◆ Given problem
Express the lines of the records from the line with "Where should I" up to and including the line with "pyautogui.click(x=534, y=60)" as a JSON list of strings, one string per line, leaving out blank lines.

◆ Stored records
▬▬▬▬▬▬▬▬▬▬
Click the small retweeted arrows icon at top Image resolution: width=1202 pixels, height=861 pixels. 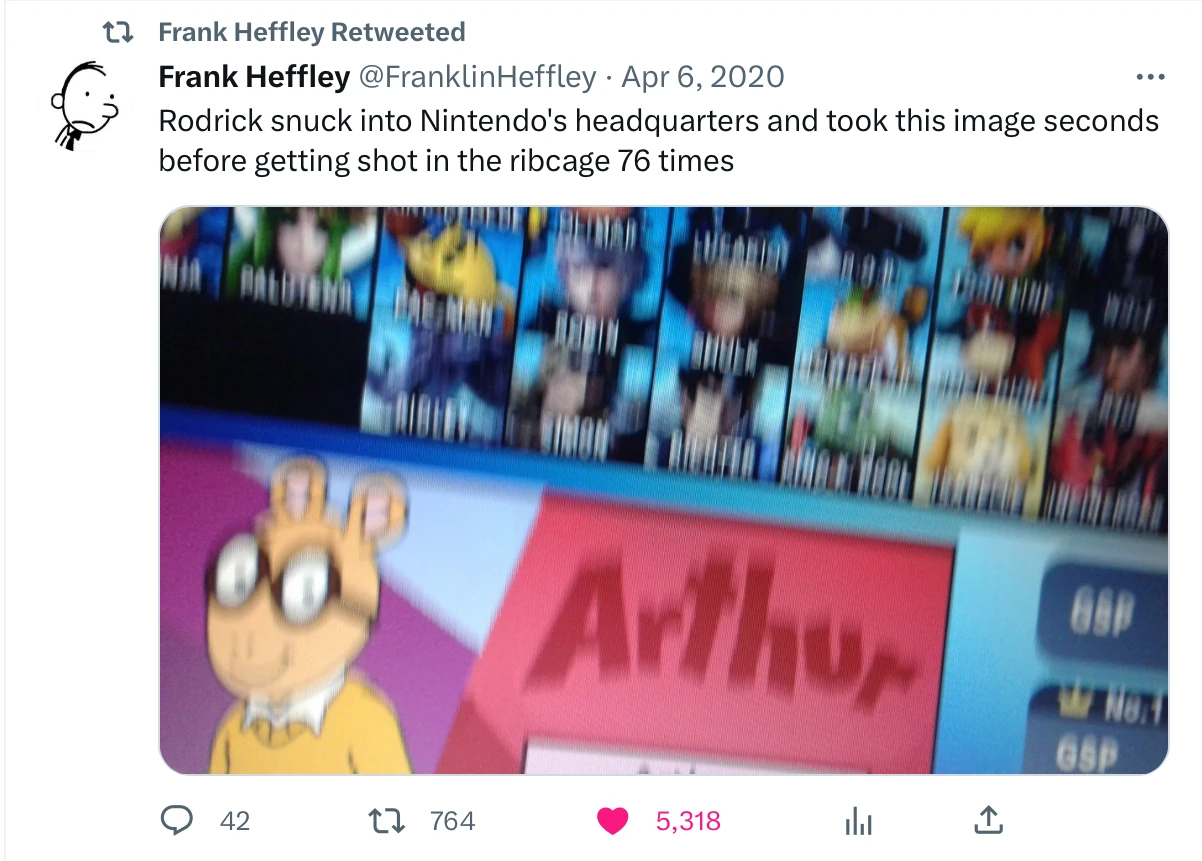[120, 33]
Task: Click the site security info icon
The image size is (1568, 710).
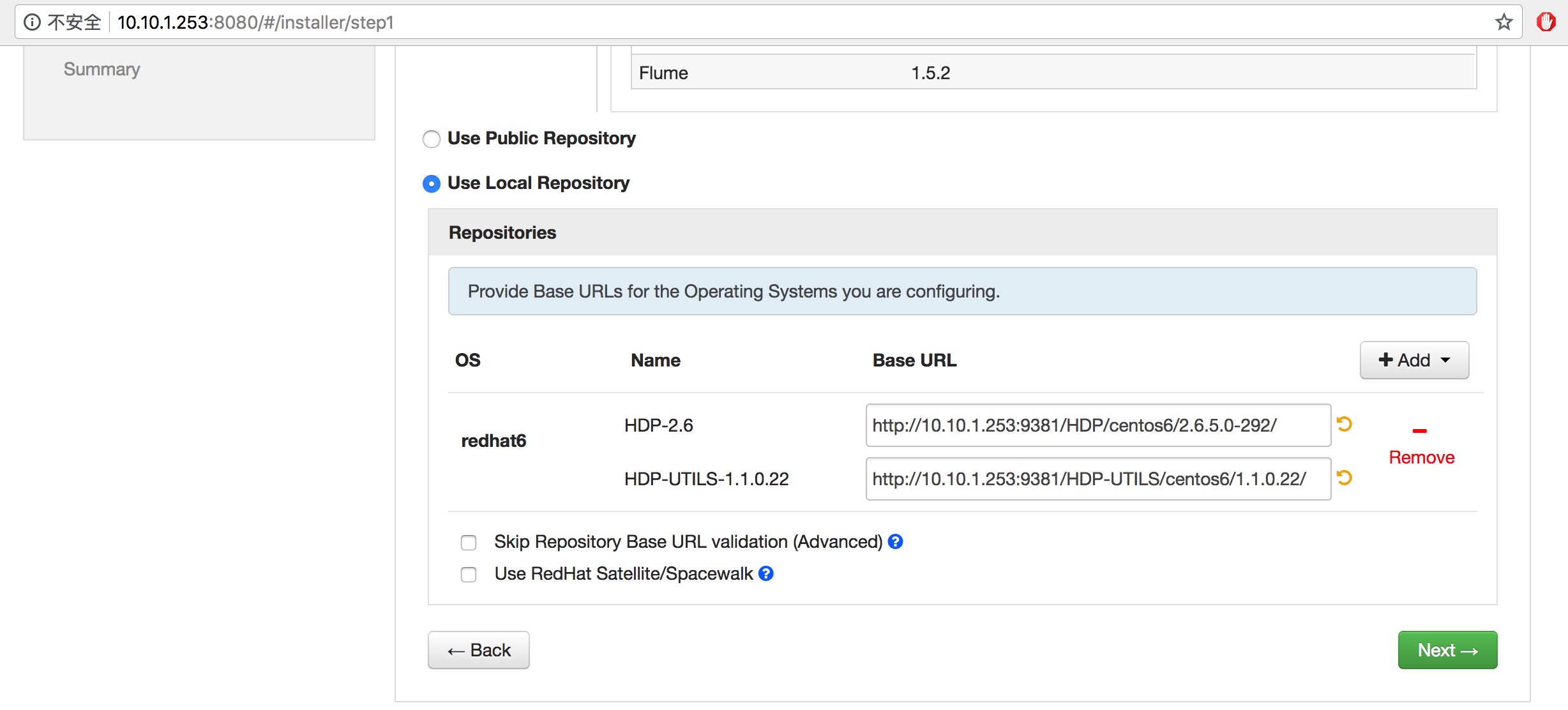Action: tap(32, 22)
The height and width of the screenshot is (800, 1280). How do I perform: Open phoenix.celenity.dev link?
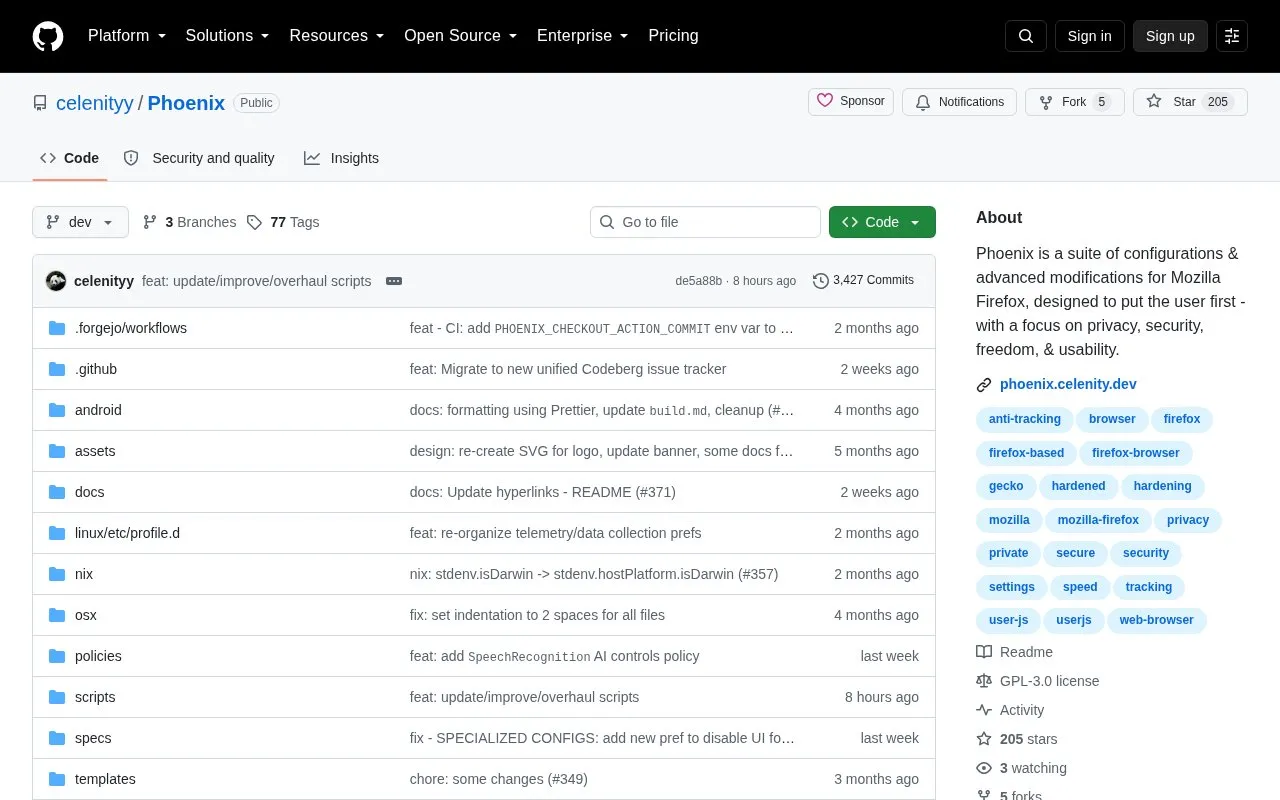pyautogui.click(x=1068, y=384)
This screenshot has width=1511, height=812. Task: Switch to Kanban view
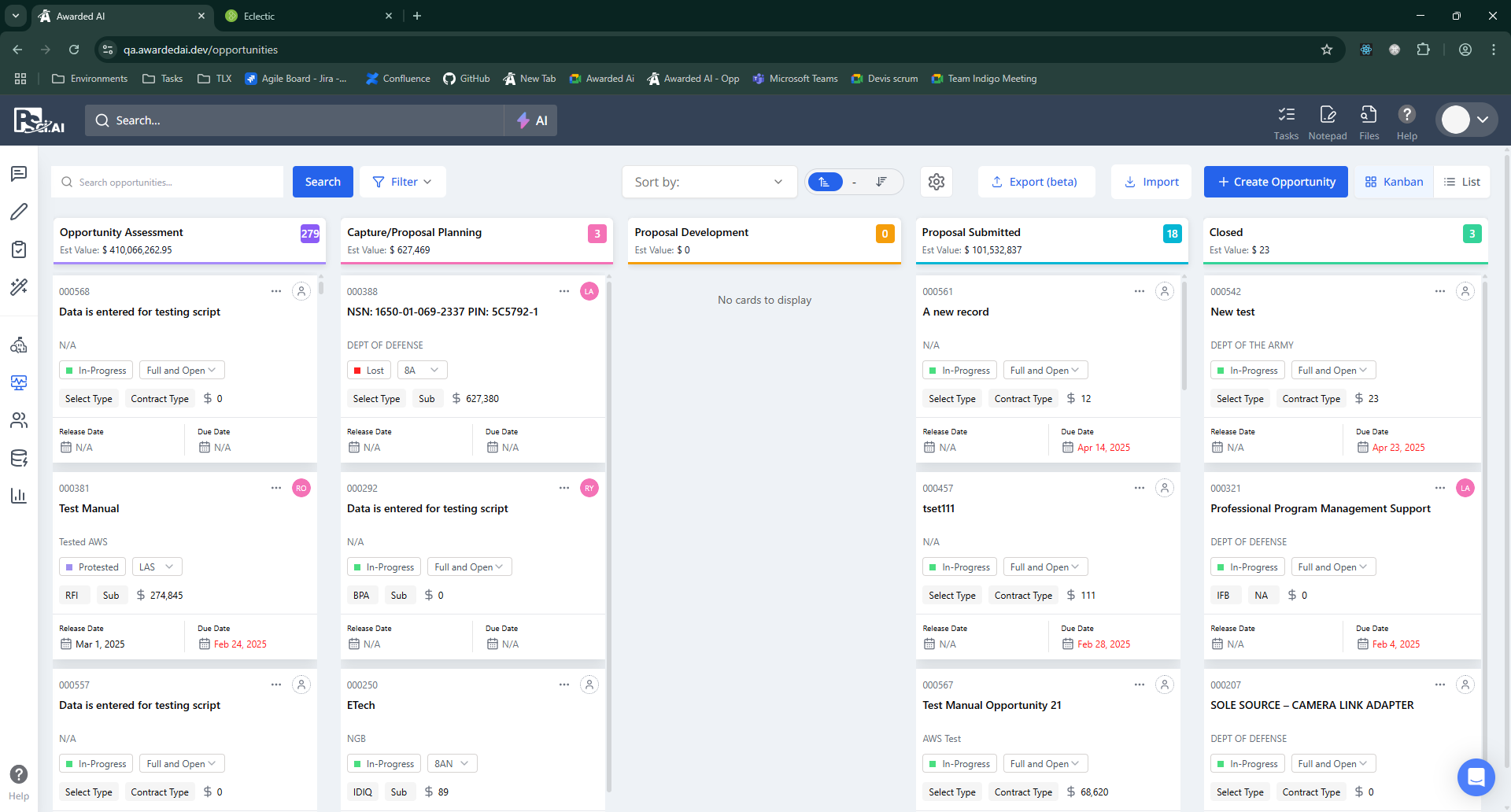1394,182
▬▬▬▬▬▬▬▬▬▬
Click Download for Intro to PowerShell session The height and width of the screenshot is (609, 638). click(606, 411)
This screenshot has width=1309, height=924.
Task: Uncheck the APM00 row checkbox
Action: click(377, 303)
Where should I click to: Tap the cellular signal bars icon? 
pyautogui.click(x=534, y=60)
▬▬▬▬▬▬▬▬▬▬
◆ Worked solution
[
  "Where should I click to: Tap the cellular signal bars icon? ",
  "pyautogui.click(x=534, y=60)"
]